TASK ITEM: Reproduce exactly the span of lines beginning at the one with "114x127 pixels." and ending at the last line of the data below, omitting pictures.

ENTRIES SHOWN:
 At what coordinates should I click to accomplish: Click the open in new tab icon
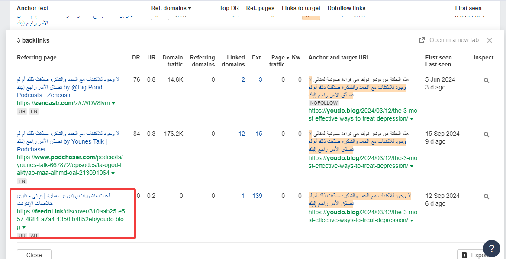click(x=422, y=40)
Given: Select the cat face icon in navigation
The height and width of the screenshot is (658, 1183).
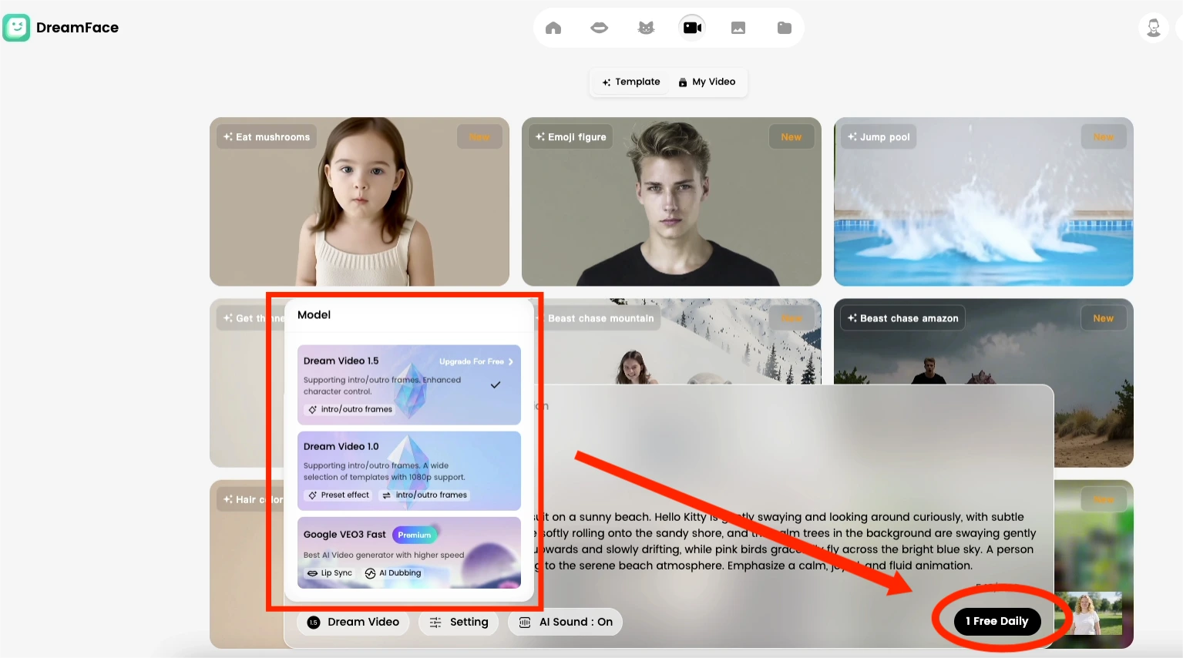Looking at the screenshot, I should click(646, 28).
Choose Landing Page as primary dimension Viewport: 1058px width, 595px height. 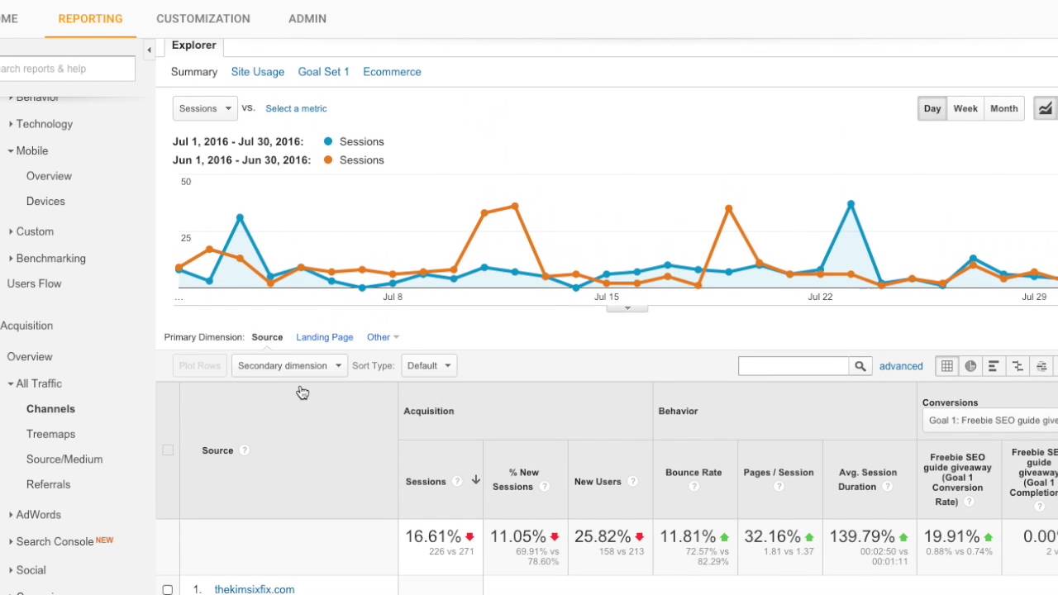(325, 337)
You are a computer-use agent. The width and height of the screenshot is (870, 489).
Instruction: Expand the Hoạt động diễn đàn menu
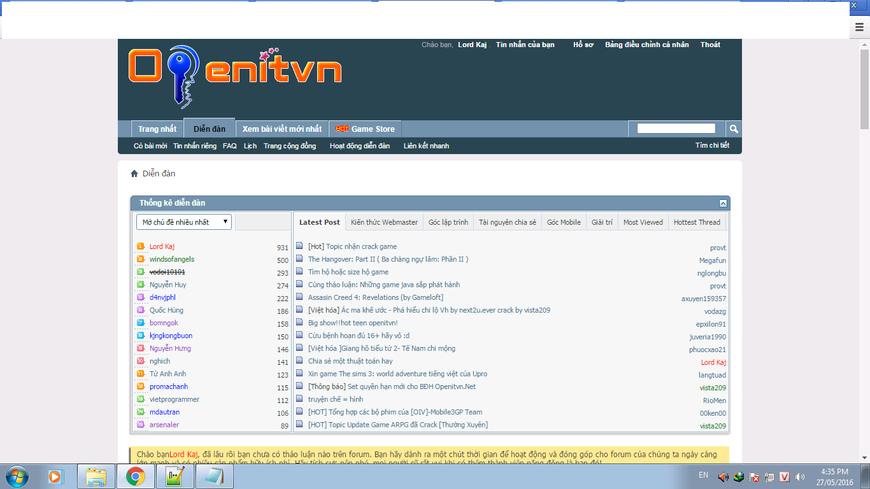tap(360, 146)
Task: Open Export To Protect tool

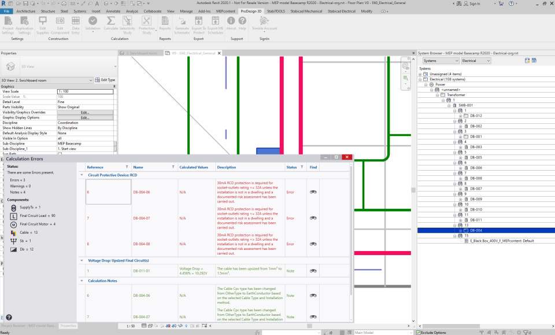Action: 199,21
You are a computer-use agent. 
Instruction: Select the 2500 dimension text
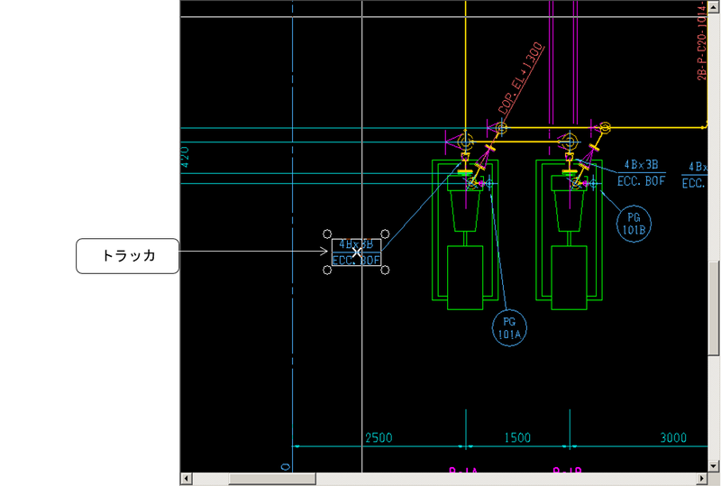(378, 437)
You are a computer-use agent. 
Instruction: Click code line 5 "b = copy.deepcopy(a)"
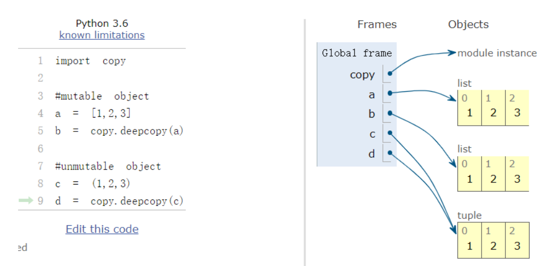point(119,131)
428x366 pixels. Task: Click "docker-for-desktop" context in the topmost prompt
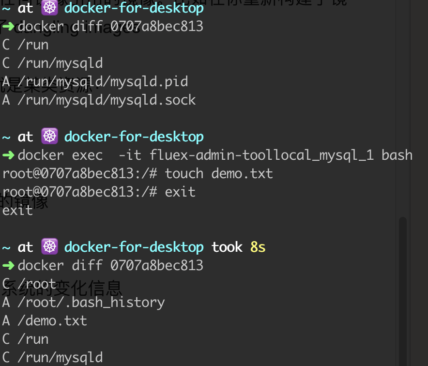pos(134,8)
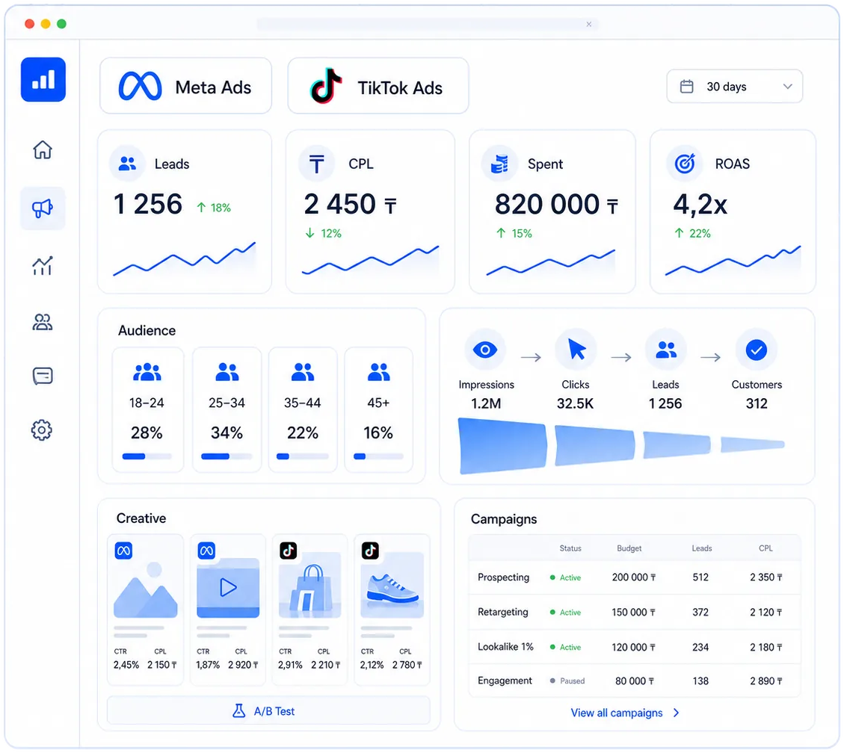Screen dimensions: 844x753
Task: Open the View all campaigns link
Action: tap(616, 713)
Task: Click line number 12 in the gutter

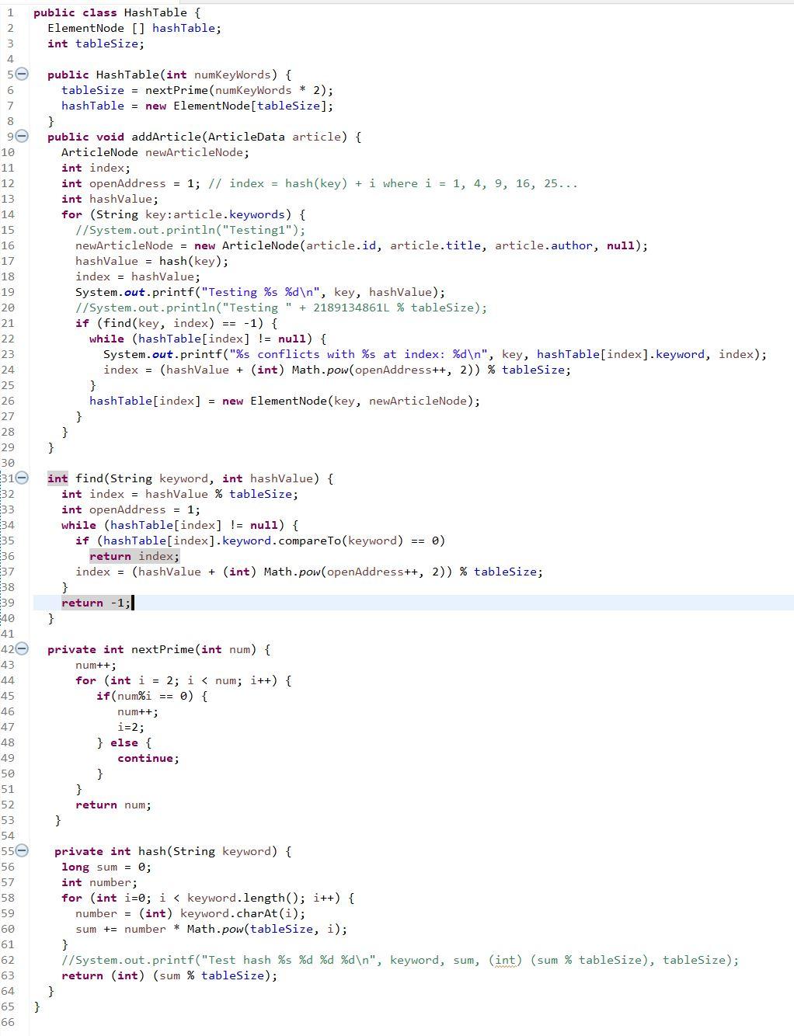Action: pyautogui.click(x=8, y=183)
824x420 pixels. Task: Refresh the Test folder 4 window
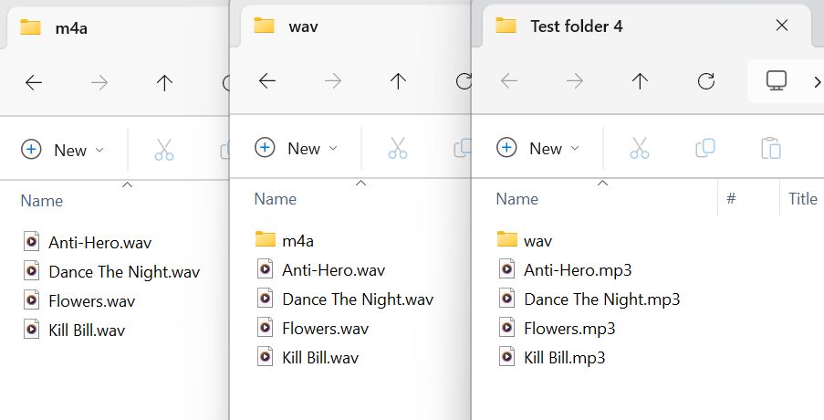[705, 81]
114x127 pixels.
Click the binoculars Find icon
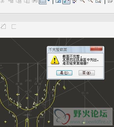tap(35, 1)
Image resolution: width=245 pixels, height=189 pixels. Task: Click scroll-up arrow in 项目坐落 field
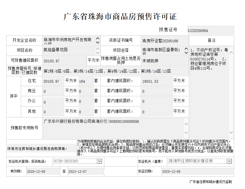pyautogui.click(x=186, y=49)
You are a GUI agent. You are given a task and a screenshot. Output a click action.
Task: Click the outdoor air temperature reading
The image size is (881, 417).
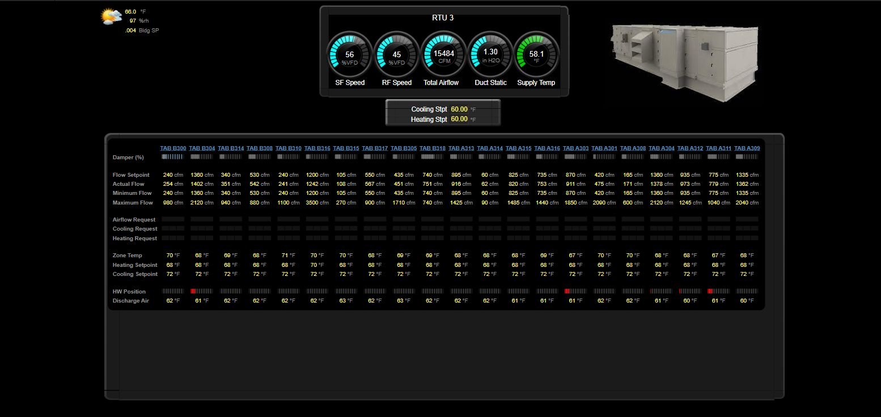point(130,11)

WRITTEN RESPONSE:
114x127 pixels.
Click the binoculars Find icon
tap(35, 1)
Image resolution: width=245 pixels, height=189 pixels. Task: Click scroll-up arrow in 项目坐落 field
pyautogui.click(x=186, y=49)
You are a GUI agent. You are given a task and a screenshot. Output a click action.
Task: Click the outdoor air temperature reading
The image size is (881, 417).
point(130,11)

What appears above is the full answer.